**Set problem**
Please copy out every one of the following rows word for word.
==== Input rows
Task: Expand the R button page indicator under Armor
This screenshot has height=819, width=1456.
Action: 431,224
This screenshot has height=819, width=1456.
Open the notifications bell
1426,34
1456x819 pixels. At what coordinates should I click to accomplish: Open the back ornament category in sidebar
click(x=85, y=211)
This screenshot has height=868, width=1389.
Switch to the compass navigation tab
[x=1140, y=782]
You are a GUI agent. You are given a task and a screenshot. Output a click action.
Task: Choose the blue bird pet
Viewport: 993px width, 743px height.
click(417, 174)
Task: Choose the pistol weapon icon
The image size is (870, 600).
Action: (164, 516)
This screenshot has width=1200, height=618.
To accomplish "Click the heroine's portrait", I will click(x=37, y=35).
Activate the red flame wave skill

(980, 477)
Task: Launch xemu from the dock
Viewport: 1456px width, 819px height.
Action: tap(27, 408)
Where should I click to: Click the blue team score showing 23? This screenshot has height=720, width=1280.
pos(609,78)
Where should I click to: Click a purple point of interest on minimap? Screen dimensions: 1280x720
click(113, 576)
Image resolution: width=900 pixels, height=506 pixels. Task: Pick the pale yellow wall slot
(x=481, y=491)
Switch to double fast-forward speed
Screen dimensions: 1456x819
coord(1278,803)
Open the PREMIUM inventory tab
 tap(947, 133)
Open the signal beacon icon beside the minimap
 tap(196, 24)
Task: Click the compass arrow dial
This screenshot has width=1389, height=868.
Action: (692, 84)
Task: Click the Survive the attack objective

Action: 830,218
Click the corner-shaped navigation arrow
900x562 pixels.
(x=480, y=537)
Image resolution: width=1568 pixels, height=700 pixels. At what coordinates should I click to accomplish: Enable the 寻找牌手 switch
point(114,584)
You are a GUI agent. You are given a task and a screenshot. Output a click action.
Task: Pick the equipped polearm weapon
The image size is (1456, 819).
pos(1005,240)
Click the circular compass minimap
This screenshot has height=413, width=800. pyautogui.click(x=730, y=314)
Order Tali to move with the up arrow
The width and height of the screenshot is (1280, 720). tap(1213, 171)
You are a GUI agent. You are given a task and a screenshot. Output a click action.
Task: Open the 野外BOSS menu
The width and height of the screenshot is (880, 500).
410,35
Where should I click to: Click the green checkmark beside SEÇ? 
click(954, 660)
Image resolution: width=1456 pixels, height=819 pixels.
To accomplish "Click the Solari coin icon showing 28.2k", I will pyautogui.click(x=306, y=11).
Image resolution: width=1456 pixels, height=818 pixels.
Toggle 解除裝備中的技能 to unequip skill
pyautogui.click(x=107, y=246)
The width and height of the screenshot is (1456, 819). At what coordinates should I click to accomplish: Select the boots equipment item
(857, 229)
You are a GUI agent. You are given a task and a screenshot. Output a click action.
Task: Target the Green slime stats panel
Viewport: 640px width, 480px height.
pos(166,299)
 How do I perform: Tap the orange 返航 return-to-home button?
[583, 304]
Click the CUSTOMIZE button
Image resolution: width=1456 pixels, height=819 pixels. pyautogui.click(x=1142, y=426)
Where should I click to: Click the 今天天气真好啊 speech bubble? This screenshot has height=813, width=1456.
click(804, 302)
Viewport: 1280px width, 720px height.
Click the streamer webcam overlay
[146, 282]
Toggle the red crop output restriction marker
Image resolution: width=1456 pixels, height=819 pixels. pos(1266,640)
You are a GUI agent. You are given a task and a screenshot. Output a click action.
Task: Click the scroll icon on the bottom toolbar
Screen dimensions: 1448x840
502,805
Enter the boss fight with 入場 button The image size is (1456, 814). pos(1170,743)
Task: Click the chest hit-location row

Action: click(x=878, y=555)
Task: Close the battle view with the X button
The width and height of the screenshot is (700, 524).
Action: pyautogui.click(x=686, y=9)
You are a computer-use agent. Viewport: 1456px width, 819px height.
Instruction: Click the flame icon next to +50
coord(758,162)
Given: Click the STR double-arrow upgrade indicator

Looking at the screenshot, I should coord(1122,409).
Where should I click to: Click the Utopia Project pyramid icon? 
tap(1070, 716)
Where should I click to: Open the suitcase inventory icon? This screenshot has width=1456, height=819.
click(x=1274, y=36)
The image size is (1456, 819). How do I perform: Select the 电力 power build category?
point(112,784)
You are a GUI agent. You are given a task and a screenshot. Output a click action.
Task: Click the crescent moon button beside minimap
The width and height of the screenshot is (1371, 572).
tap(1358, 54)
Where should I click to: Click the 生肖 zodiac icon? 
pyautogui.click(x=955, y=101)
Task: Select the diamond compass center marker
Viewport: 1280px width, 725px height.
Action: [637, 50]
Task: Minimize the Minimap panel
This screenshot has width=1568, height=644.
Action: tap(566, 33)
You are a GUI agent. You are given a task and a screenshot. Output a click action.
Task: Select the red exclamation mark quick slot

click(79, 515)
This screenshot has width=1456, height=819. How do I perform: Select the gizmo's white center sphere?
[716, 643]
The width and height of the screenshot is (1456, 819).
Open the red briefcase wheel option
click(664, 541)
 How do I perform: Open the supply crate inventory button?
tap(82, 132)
========
**Task response**
Task: Expand the R button page indicator under Armor
This screenshot has height=819, width=1456.
Action: 431,224
This screenshot has height=819, width=1456.
Open the notifications bell
1426,34
1456x819 pixels. At what coordinates should I click to accomplish: Open the back ornament category in sidebar
click(x=85, y=211)
This screenshot has height=868, width=1389.
Switch to the compass navigation tab
[x=1140, y=782]
You are a GUI agent. You are given a task and a screenshot. Output a click action.
Task: Choose the blue bird pet
Viewport: 993px width, 743px height.
click(417, 174)
Task: Choose the pistol weapon icon
The image size is (870, 600).
Action: (164, 516)
This screenshot has width=1200, height=618.
To accomplish "Click the heroine's portrait", I will click(x=37, y=35).
Activate the red flame wave skill

(980, 477)
Task: Launch xemu from the dock
Viewport: 1456px width, 819px height.
Action: tap(27, 408)
Where should I click to: Click the blue team score showing 23? This screenshot has height=720, width=1280.
pos(609,78)
Where should I click to: Click a purple point of interest on minimap? Screen dimensions: 1280x720
click(113, 576)
Image resolution: width=900 pixels, height=506 pixels. Task: Pick the pale yellow wall slot
(x=481, y=491)
Switch to double fast-forward speed
Screen dimensions: 1456x819
coord(1278,803)
Open the PREMIUM inventory tab
 tap(947, 133)
Open the signal beacon icon beside the minimap
 tap(196, 24)
Task: Click the compass arrow dial
This screenshot has width=1389, height=868.
Action: (692, 84)
Task: Click the Survive the attack objective

Action: 830,218
Click the corner-shaped navigation arrow
900x562 pixels.
(x=480, y=537)
Image resolution: width=1568 pixels, height=700 pixels. At what coordinates should I click to accomplish: Enable the 寻找牌手 switch
point(114,584)
You are a GUI agent. You are given a task and a screenshot. Output a click action.
Task: Pick the equipped polearm weapon
The image size is (1456, 819).
pos(1005,240)
Click the circular compass minimap
This screenshot has height=413, width=800. pyautogui.click(x=730, y=314)
Order Tali to move with the up arrow
The width and height of the screenshot is (1280, 720). tap(1213, 171)
You are a GUI agent. You are given a task and a screenshot. Output a click action.
Task: Open the 野外BOSS menu
The width and height of the screenshot is (880, 500).
410,35
Where should I click to: Click the green checkmark beside SEÇ? 
click(954, 660)
Image resolution: width=1456 pixels, height=819 pixels.
To accomplish "Click the Solari coin icon showing 28.2k", I will pyautogui.click(x=306, y=11).
Image resolution: width=1456 pixels, height=818 pixels.
Toggle 解除裝備中的技能 to unequip skill
pyautogui.click(x=107, y=246)
The width and height of the screenshot is (1456, 819). At what coordinates should I click to accomplish: Select the boots equipment item
(857, 229)
You are a GUI agent. You are given a task and a screenshot. Output a click action.
Task: Target the Green slime stats panel
Viewport: 640px width, 480px height.
pos(166,299)
 How do I perform: Tap the orange 返航 return-to-home button?
[583, 304]
Click the CUSTOMIZE button
Image resolution: width=1456 pixels, height=819 pixels. pyautogui.click(x=1142, y=426)
Where should I click to: Click the 今天天气真好啊 speech bubble? This screenshot has height=813, width=1456.
click(804, 302)
Viewport: 1280px width, 720px height.
Click the streamer webcam overlay
[146, 282]
Toggle the red crop output restriction marker
Image resolution: width=1456 pixels, height=819 pixels. pos(1266,640)
You are a GUI agent. You are given a task and a screenshot. Output a click action.
Task: Click the scroll icon on the bottom toolbar
Screen dimensions: 1448x840
502,805
Enter the boss fight with 入場 button The image size is (1456, 814). pos(1170,743)
Task: Click the chest hit-location row

Action: click(x=878, y=555)
Task: Close the battle view with the X button
The width and height of the screenshot is (700, 524).
Action: pyautogui.click(x=686, y=9)
You are a computer-use agent. Viewport: 1456px width, 819px height.
Instruction: Click the flame icon next to +50
coord(758,162)
Given: Click the STR double-arrow upgrade indicator

Looking at the screenshot, I should coord(1122,409).
Where should I click to: Click the Utopia Project pyramid icon? 
tap(1070, 716)
Where should I click to: Open the suitcase inventory icon? This screenshot has width=1456, height=819.
click(x=1274, y=36)
The image size is (1456, 819). How do I perform: Select the 电力 power build category?
point(112,784)
You are a GUI agent. You are given a task and a screenshot. Output a click action.
Task: Click the crescent moon button beside minimap
The width and height of the screenshot is (1371, 572).
tap(1358, 54)
Where should I click to: Click the 生肖 zodiac icon? 
pyautogui.click(x=955, y=101)
Task: Select the diamond compass center marker
Viewport: 1280px width, 725px height.
Action: [637, 50]
Task: Minimize the Minimap panel
This screenshot has width=1568, height=644.
Action: tap(566, 33)
You are a GUI agent. You are given a task and a screenshot. Output a click action.
Task: Select the red exclamation mark quick slot

click(79, 515)
This screenshot has width=1456, height=819. How do I perform: Select the gizmo's white center sphere?
[716, 643]
The width and height of the screenshot is (1456, 819).
Open the red briefcase wheel option
click(664, 541)
 How do I perform: Open the supply crate inventory button?
tap(82, 132)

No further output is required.